2. Receive Recommendations
It’s all well and good to identify problems, but if you don’t know how to tackle them head-on, it’s not at all helpful. One of the best parts of an audit is the recommendations given. Once the audit has been combed through, the problems can be assessed in a triage-like mentality. The highest priority is usually reserved for potential legal problems and must be fixed promptly. The middle priority is usually for introducing policies that are not in place yet, for example, grievance and dispute resolution procedures or leave policy. The lowest priority is for things that don’t require immediate action; however, it would be ideal to sort these out as well.
An audit can be as flexible as you want. Perhaps you want an audit across all HR operations, or perhaps you want to focus on certain aspects of HR. For example, you may want your documents and contracts combed over for the onboarding and off-boarding process and make sure those are compliant. Or you may want your security policies reviewed or even want to set out pets in the office policies that not only protect your company but your employees as well. An HR audit can be as specific-focussed or general-focused as you like.
It can be difficult to assess yourself introspectively, which is where an external audit team thrives. They are assessing through a neutral lens that is not tainted by history, bias, prejudice or preconceived notions. The third party can review processes and standards for what they are. Emotion is removed and it also strengthens your HR team. With an internal audit, sometimes blame can be placed on other members of the team, by having an objective assessment by an outside team, that potential problem is removed.
5. Long-Term Cost Savings
An external audit can be more costly than an internal one. However, the costs you save in the long-run far outweigh the initial price. Maintaining compliance by taking proactive action is essential to keeping your company on track.
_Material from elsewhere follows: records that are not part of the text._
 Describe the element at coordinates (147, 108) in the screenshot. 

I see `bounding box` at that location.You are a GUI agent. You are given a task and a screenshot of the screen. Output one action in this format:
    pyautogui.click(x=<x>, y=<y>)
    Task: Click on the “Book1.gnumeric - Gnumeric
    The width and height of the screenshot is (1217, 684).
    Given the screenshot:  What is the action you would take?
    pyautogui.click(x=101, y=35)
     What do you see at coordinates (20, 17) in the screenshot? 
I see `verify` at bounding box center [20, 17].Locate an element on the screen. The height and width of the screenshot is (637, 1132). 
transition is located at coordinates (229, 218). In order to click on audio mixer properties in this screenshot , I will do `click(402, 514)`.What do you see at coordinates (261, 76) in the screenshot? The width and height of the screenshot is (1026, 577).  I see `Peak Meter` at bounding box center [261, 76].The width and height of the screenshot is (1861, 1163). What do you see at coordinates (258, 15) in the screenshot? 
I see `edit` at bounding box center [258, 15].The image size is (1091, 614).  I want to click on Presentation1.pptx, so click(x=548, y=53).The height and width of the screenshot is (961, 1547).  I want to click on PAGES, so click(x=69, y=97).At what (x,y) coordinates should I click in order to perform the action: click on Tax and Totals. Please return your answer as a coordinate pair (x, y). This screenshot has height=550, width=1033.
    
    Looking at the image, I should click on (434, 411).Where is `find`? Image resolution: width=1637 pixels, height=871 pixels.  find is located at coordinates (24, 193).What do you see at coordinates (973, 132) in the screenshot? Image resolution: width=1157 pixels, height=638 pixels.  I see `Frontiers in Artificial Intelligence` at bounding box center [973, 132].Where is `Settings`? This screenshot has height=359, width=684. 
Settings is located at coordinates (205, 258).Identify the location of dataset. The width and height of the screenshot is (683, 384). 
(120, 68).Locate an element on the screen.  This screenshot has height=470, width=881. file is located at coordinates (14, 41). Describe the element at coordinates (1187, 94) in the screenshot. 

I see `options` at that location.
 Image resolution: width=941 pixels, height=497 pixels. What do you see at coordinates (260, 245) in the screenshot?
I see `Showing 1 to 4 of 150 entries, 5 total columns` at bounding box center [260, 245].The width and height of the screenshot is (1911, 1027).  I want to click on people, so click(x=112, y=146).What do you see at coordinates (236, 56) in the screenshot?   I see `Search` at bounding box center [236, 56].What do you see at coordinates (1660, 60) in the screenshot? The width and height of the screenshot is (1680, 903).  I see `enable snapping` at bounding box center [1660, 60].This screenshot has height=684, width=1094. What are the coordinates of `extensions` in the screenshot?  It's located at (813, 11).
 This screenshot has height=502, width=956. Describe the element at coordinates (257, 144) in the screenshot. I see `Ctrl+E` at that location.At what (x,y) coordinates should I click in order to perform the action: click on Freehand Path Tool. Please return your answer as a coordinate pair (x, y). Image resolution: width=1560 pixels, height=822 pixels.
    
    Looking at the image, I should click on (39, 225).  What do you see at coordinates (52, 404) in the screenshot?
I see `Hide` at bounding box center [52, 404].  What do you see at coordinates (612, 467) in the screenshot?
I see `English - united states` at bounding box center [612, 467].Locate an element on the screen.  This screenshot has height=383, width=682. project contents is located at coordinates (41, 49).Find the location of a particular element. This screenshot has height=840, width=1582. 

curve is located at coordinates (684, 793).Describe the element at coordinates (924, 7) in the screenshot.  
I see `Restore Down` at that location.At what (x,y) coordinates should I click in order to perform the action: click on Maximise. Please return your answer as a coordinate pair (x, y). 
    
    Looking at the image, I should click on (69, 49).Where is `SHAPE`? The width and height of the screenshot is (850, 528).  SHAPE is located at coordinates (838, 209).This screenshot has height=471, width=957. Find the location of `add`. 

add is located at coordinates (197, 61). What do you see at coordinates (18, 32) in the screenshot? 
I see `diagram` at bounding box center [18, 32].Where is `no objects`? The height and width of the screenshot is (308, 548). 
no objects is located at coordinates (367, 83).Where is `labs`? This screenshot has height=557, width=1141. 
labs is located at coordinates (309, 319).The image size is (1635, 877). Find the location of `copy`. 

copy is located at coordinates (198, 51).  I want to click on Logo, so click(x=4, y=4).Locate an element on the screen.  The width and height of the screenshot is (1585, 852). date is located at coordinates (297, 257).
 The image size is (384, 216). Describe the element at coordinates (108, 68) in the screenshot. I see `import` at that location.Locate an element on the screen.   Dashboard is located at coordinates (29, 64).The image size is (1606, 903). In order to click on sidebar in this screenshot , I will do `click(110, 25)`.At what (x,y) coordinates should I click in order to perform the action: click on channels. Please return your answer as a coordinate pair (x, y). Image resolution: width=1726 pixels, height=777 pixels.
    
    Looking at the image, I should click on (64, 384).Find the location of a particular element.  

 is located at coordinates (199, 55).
The financial penalties for not committing to compliance are eye-watering, and the potential employee disputes that can ensue are just as costly. You want the most comprehensive assessment done to highlight all problems, big and small, which an outside audit service will do.
6. Lets Your Internal HR Team Keep Focus
An audit takes a lot of time – time that your internal HR team would not have. They have to sort out recruiting, hiring, onboarding, training and many other tasks that cannot be placed on the back burner. Having an external team who does the review instead takes a massive burden off your HR teams’ shoulders and lets them focus on their job. This ensures that they aren’t stretched out doing two things and once and lets them do their job to the best of their ability. It also removes the risk of missing something in the audit because they had to do another task at the same time.
7. Positive Company Reputation
Conducting an audit can also positively affect your reputation. It demonstrates that you are a business that is transparent, compliant and working hard to maintain it. Employees will feel more confident working for an organisation that is audited from time to time and is wanting to be compliant. In addition, the changes made in your HR processes can foster a more positive environment and a speak-up culture. This helps reduce issues from escalating in the workplace and lets employees feel comfortable and confident that their concerns will be heard and dealt with properly. This kind of open culture will increase your brand’s reputation and can make it a desirable workplace for potential candidates.
An HR audit is essential to a thriving business. You want to be compliant at all times or you may face avoidable costly penalties and serious employee disputes. An assessment is a great way to compartmentalise all of your potential problems, and having it segmented by priority with recommendations given on top of that – your company can easily implement what it needs to.